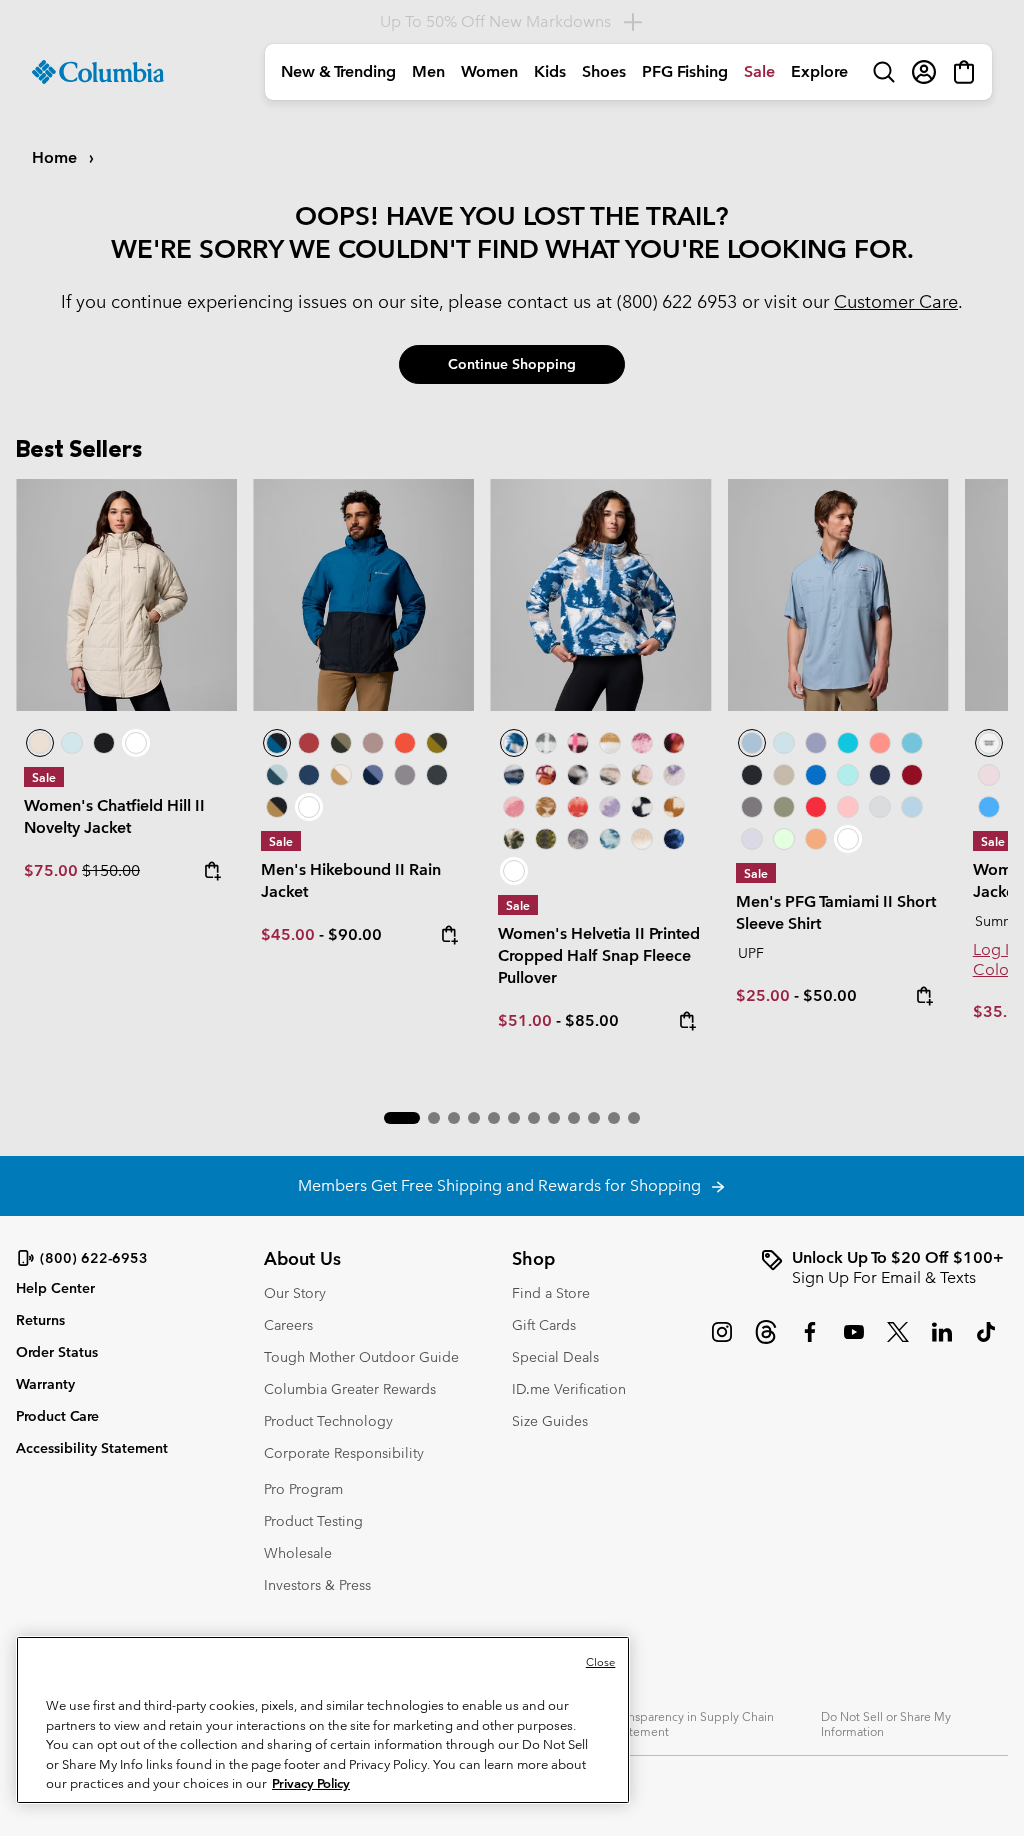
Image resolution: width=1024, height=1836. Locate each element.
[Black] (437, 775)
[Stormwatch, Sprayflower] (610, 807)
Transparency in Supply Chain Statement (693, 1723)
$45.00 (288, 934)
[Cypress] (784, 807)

_ _ _ _ _

→ Task to complete: Please restate word for word only the lines running from the line that contains "Transparency in Supply" to the final line of the listing above.

→ Answer to the exercise:
Transparency in Supply Chain Statement (693, 1723)
$45.00 (288, 934)
[Cypress] (784, 807)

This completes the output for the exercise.